Start of Data extract

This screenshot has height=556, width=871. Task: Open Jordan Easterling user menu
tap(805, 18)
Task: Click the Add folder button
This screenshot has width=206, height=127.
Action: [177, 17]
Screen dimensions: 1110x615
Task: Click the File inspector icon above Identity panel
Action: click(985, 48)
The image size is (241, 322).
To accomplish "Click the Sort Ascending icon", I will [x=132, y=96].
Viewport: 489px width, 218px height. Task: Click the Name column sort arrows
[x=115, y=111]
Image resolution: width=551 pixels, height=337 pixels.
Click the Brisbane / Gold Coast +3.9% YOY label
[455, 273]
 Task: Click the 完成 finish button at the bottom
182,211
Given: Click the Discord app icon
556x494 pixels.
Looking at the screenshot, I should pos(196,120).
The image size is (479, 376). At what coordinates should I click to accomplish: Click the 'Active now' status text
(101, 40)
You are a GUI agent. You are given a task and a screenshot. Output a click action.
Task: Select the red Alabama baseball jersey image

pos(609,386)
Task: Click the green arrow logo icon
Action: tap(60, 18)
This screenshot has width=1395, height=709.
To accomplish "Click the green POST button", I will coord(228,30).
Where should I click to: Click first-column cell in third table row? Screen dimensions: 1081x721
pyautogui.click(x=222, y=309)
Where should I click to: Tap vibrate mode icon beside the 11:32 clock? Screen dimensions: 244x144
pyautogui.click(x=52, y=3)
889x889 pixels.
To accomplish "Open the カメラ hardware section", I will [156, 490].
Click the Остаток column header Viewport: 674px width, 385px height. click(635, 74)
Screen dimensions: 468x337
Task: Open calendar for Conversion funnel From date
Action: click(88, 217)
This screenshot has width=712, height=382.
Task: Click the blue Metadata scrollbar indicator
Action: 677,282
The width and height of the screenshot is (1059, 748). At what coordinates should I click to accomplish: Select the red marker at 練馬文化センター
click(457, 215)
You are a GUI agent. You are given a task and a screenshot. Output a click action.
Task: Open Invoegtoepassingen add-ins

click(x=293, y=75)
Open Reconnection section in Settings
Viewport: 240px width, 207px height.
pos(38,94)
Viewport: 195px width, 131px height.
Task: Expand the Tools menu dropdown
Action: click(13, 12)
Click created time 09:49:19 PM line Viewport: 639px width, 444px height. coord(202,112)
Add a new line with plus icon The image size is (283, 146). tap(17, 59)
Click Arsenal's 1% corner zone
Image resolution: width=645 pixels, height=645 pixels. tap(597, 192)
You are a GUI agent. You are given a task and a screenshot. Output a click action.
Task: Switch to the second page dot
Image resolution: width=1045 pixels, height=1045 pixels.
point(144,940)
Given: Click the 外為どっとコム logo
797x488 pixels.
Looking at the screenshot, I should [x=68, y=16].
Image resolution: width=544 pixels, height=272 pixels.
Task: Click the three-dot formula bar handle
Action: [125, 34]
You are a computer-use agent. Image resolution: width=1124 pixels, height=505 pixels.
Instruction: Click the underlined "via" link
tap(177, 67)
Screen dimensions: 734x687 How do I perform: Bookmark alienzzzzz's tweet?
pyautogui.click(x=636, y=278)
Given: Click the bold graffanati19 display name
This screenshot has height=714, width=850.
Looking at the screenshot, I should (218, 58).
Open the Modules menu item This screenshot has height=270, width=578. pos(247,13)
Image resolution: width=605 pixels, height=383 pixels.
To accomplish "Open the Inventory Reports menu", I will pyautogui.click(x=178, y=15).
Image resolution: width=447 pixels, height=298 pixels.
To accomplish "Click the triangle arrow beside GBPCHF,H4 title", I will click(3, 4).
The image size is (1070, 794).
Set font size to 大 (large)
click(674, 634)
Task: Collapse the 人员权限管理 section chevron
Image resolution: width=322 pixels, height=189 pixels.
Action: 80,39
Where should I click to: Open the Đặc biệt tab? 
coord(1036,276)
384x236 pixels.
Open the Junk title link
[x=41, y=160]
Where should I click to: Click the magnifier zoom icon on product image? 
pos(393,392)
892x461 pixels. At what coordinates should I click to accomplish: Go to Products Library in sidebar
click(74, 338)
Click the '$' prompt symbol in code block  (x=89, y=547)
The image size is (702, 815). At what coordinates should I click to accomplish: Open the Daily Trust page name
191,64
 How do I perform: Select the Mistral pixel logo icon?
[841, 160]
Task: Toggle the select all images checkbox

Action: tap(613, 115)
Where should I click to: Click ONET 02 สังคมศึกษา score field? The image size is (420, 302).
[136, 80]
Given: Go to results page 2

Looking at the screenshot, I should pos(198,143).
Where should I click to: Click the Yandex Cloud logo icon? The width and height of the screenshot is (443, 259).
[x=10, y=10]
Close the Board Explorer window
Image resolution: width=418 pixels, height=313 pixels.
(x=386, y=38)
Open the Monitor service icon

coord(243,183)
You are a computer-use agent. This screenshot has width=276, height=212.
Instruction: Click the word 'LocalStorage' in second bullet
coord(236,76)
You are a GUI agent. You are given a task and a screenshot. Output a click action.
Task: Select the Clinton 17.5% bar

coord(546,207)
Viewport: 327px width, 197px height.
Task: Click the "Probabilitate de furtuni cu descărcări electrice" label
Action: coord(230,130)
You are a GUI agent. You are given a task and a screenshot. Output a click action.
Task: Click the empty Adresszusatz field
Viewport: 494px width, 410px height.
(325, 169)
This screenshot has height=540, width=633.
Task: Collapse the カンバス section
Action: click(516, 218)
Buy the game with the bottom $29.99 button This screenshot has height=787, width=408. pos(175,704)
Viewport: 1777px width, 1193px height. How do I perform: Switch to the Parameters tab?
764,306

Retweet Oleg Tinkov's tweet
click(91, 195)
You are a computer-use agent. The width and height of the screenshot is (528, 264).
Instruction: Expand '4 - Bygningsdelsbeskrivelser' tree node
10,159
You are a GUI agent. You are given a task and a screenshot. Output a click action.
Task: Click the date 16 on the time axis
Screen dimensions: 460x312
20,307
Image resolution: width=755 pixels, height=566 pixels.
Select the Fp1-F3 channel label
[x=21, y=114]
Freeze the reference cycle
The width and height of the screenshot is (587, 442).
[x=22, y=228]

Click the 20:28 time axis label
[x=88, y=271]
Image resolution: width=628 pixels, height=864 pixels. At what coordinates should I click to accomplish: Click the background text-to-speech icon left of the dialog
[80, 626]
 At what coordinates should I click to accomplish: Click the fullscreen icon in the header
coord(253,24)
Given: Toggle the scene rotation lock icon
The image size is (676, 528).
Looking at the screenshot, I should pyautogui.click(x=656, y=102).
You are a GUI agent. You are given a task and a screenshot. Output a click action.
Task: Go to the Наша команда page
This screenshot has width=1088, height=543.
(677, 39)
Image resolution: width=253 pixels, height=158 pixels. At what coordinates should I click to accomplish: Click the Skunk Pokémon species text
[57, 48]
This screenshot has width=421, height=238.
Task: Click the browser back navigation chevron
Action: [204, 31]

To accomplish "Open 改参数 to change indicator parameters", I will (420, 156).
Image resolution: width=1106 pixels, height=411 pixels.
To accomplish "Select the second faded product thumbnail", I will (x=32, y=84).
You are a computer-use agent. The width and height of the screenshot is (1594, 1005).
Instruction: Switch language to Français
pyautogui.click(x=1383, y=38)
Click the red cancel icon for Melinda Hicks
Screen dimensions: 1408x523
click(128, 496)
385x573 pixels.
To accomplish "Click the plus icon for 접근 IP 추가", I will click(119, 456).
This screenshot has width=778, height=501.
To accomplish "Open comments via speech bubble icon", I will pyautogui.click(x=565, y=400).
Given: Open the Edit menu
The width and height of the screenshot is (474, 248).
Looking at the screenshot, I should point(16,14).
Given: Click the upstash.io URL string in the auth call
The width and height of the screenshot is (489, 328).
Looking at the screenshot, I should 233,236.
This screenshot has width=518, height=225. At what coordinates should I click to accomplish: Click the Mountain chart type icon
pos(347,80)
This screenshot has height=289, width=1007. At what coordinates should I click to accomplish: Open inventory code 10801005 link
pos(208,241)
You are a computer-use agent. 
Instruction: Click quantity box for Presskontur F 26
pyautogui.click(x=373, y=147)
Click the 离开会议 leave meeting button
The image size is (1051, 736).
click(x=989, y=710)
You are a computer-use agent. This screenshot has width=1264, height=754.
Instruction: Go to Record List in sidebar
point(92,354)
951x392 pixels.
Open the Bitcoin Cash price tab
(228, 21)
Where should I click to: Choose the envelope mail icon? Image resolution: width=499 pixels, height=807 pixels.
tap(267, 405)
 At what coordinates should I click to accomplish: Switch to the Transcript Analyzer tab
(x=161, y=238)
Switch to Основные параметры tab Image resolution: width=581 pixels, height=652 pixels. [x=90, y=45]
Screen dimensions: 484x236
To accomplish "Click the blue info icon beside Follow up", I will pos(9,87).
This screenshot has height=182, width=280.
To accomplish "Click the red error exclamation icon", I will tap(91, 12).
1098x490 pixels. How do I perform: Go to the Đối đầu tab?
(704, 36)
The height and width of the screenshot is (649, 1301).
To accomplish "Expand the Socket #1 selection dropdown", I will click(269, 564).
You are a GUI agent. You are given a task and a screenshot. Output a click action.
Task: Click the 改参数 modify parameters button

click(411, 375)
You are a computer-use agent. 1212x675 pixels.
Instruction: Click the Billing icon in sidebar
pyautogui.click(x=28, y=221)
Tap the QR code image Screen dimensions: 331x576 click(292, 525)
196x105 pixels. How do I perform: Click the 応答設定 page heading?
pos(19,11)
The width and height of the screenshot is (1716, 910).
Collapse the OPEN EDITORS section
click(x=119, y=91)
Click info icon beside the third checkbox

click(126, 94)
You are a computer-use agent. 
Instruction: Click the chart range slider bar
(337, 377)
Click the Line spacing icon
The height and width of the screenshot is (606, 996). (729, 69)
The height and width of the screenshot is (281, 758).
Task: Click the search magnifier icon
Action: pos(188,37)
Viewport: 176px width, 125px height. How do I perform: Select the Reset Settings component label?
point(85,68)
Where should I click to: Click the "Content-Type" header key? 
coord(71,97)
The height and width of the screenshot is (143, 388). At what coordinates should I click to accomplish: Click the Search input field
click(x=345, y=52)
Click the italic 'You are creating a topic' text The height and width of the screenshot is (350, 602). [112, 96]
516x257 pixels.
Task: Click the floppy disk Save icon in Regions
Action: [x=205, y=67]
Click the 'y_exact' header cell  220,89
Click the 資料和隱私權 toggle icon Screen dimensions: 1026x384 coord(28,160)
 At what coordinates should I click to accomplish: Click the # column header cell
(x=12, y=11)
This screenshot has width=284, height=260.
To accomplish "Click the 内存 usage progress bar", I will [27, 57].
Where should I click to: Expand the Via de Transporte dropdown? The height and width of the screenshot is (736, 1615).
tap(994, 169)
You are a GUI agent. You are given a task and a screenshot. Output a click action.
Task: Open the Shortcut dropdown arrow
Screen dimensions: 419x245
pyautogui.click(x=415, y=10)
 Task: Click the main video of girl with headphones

End of Data extract

Task to complete
Copy out the lines above exactly, beginning at the one that contains "The image size is (241, 322)." and ending at the one that contains "Add a new line".

Finished exercise
The image size is (241, 322).
To accomplish "Click the Sort Ascending icon", I will [x=132, y=96].
Viewport: 489px width, 218px height. Task: Click the Name column sort arrows
[x=115, y=111]
Image resolution: width=551 pixels, height=337 pixels.
Click the Brisbane / Gold Coast +3.9% YOY label
[455, 273]
 Task: Click the 完成 finish button at the bottom
182,211
Given: Click the Discord app icon
556x494 pixels.
Looking at the screenshot, I should pos(196,120).
The image size is (479, 376). At what coordinates should I click to accomplish: Click the 'Active now' status text
(101, 40)
You are a GUI agent. You are given a task and a screenshot. Output a click action.
Task: Select the red Alabama baseball jersey image

pos(609,386)
Task: Click the green arrow logo icon
Action: tap(60, 18)
This screenshot has width=1395, height=709.
To accomplish "Click the green POST button", I will coord(228,30).
Where should I click to: Click first-column cell in third table row? Screen dimensions: 1081x721
pyautogui.click(x=222, y=309)
Where should I click to: Tap vibrate mode icon beside the 11:32 clock? Screen dimensions: 244x144
pyautogui.click(x=52, y=3)
889x889 pixels.
To accomplish "Open the カメラ hardware section", I will [156, 490].
Click the Остаток column header Viewport: 674px width, 385px height. click(635, 74)
Screen dimensions: 468x337
Task: Open calendar for Conversion funnel From date
Action: click(88, 217)
This screenshot has width=712, height=382.
Task: Click the blue Metadata scrollbar indicator
Action: 677,282
The width and height of the screenshot is (1059, 748). At what coordinates should I click to accomplish: Select the red marker at 練馬文化センター
click(457, 215)
You are a GUI agent. You are given a task and a screenshot. Output a click action.
Task: Open Invoegtoepassingen add-ins

click(x=293, y=75)
Open Reconnection section in Settings
Viewport: 240px width, 207px height.
pos(38,94)
Viewport: 195px width, 131px height.
Task: Expand the Tools menu dropdown
Action: click(13, 12)
Click created time 09:49:19 PM line Viewport: 639px width, 444px height. coord(202,112)
Add a new line with plus icon The image size is (283, 146). tap(17, 59)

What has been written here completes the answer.